2013
Directed by Jim Mickle
Spoilers Ahead
In the history of the Hand of Jessee blog, I've reviewed slashers, thrillers, paranormal, found footage, '80s films, and B movies. I felt it was only appropriate to review a film topic I'd never touched on before: cannibalism. So, there's that.
We Are What We Are could've gone one of two ways. It could've been an all out nasty, bloody, meaty, chunky, gorefest from start to finish or it could've been what it actually was, a slow burner, leaving more to the imagination than the eye. Until the end, that is.
Our film centers around the Parker family, Frank, Emma, Iris, Rose, and Rory. The film begins with Emma Parker staring solemnly out the door on the last day of her life. Upon walking home from the store, Emma sees a sign posting of a missing girl and immediately starts bleeding from the mouth, faints and dings her head on a pipe, falling in a shallow fountain and drowning.
We are then introduced to the rest of the Parker family, your typical portrait of a down-home, southern, conservative, plaited-hair, ruffled dress, and suspender wearing family. We are made aware that the Parker family is on a very strict fast imposed by Frank, leaving his two daughters, Iris and Rose, and young son, Rory, starving. We are treated to a pretty gross autopsy scene of the mother, Emma, where we learn that she had early onset Parkinson's.
As the film progresses, we learn that there has been a string of missing girls around town and bones have been turning up in the creek and nearby forests and trails. Frank eerily spends a lot of time out in his shed, the sounds of whimpering and crying muffled underground.
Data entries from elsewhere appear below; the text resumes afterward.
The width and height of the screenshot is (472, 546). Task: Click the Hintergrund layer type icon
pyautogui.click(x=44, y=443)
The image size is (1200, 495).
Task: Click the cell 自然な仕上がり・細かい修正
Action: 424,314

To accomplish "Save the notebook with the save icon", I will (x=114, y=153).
Rory makes the mistake one day of going down in the basement and we get our sole jump scare of the movie when a hand shoots out from under a crack in a door, grasping at Rory. He is caught by Frank and sternly reprimanded.
We later see Rose reading their family history from a diary that has been passed down generation to generation. Apparently in previous eras, to survive their family had to rely on "eating meat." We're not talking about cows or pigs here, people. Iris frequently expresses that she wishes her family wasn't the way they were but Frank is sure to let them know that God chose them to be that way and if they are not, they get sick from "the poision" and die one by one. Clearly, this dude is not firing on all cylinders. Oh yeah and Frank has started to suffer from frequent nosebleeds and hand tremors.
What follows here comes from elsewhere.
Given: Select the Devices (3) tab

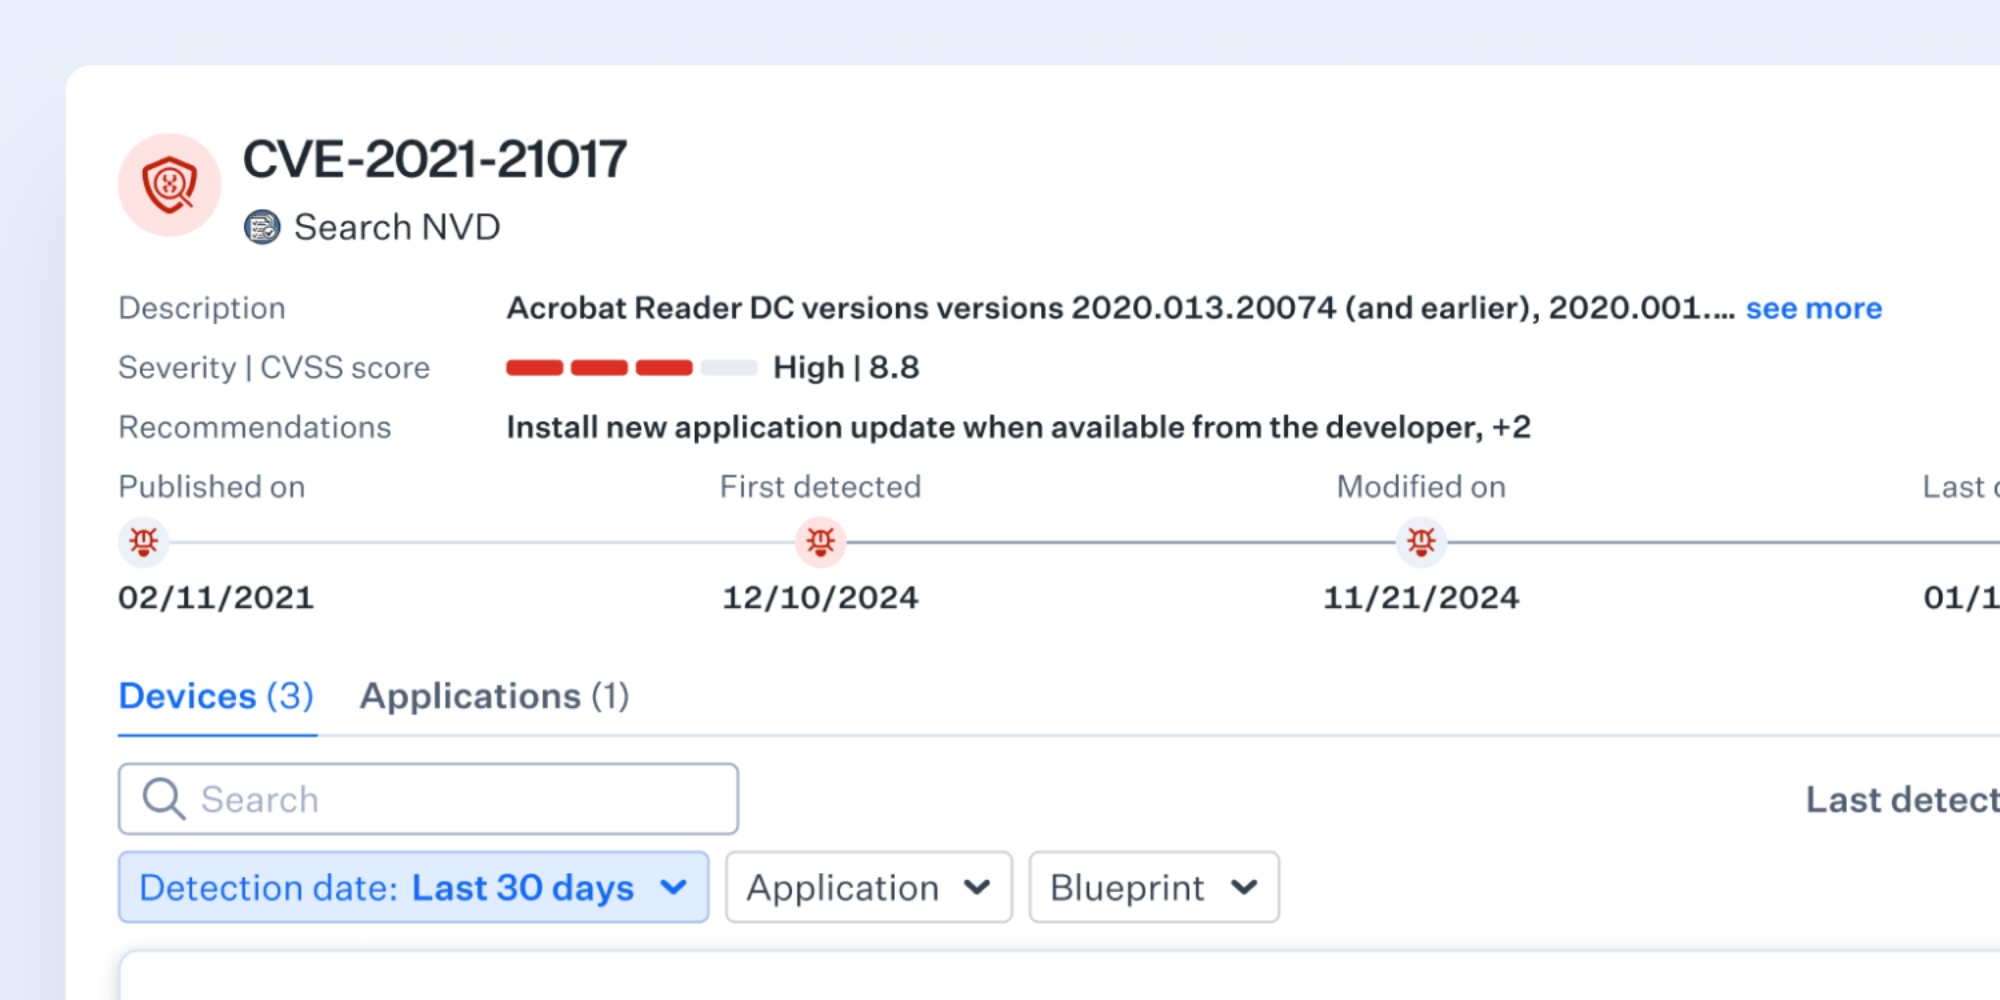Looking at the screenshot, I should point(216,696).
The biggest point of tension in the movie comes when Iris, as the eldest daughter, is forced to replace her mother's role in preparing dinner. She must go down to the basement with a scythe and after uttering, "It is with love that I do this. God's will be done", kills one of the chained up women and then traces the meaty parts of her body with lipstick and drains her of blood. Meanwhile, the nosy neighbor, Marge, hears the screams coming from below the Parker house.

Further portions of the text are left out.